Step1.カバーガラス(CG)細胞培養装置の作製、 Step2.細胞液の調製、
Step 3.培養液・細胞液の添加と培養、 Step4.固定処理、 Step5.染色処理、 Step6.観察、
実験の心構えは「実験とはともかく何かを確かめること、では何を知りたい・確かめたい」としたい。つまり、「細胞を容器に入れたらどうなるか」ということを念頭としてほしい。その為に必要なヒントを以下に記す。
本実験に関連した生細胞の運動に影響を与える重要な要素は、1)培養基質、2)培養時間、3)培養温度、4)細胞密度、である。そこで時間的な余裕がある時は、それぞれについて下記の方法で分担検討してみることも有意義であると考える(対照実験の必要性:実験担当者が担当実施する、あるいは再実験・発展実験として下記に基づく対照実験を計画する)。
1)培養基質:カバーガラスの対照として「スライドガラス面」に液止めリングを描き細胞培養をしてみる。 発展的には「コラーゲンなど」の天然型基質による実験。
2)培養時間:細胞の自律的な活動時間なので、室温レベルでは、45分程度まで設定してみる。

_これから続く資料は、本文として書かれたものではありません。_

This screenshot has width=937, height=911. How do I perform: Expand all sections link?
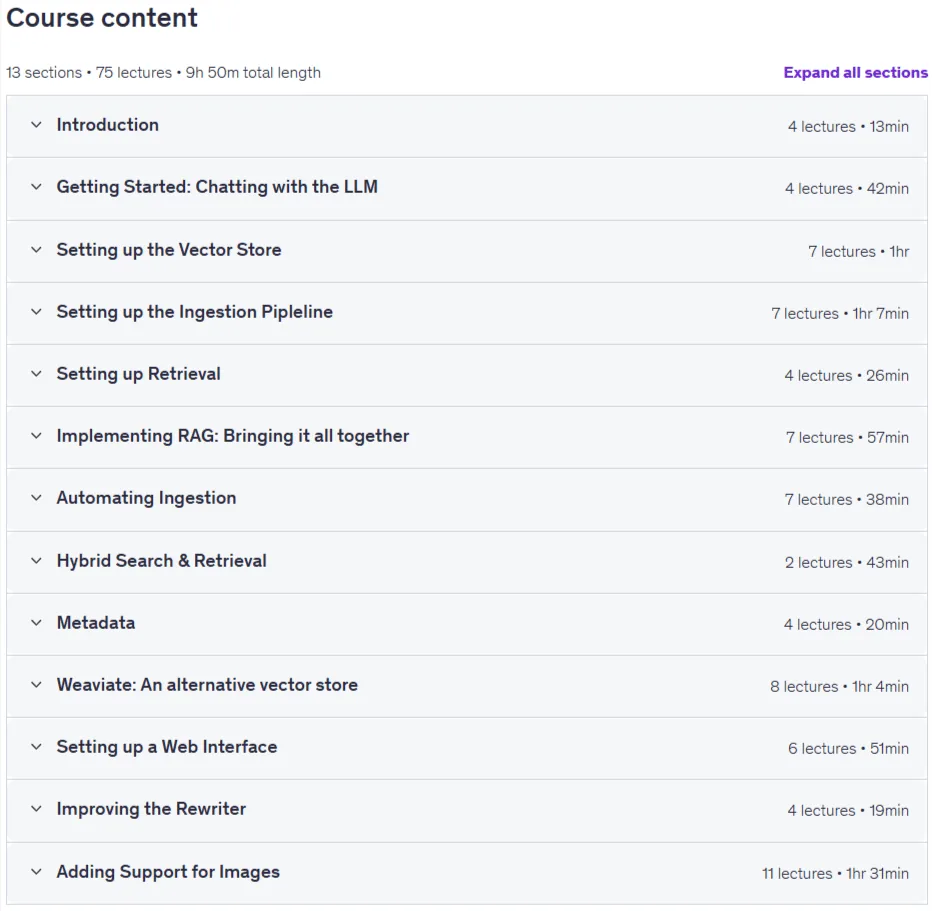[x=855, y=72]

3)培養温度:細胞活動の適温を25℃から28℃とした場合、低温20℃で行うとどうなるかを検討する(氷水の袋をシャーレのフタの上に載せ培養、あるいは高温域として使い捨てカイロを載せる)。
4)細胞密度:細胞液の滴下量を多くする・少なくするとどうなるか。また、遠心分離処理を行わず細胞液を滴下するとどうなるか、についても検討する。
(画像クリックで拡大表示: 左 Fig.25 中 Fig.26 右 Fig.27)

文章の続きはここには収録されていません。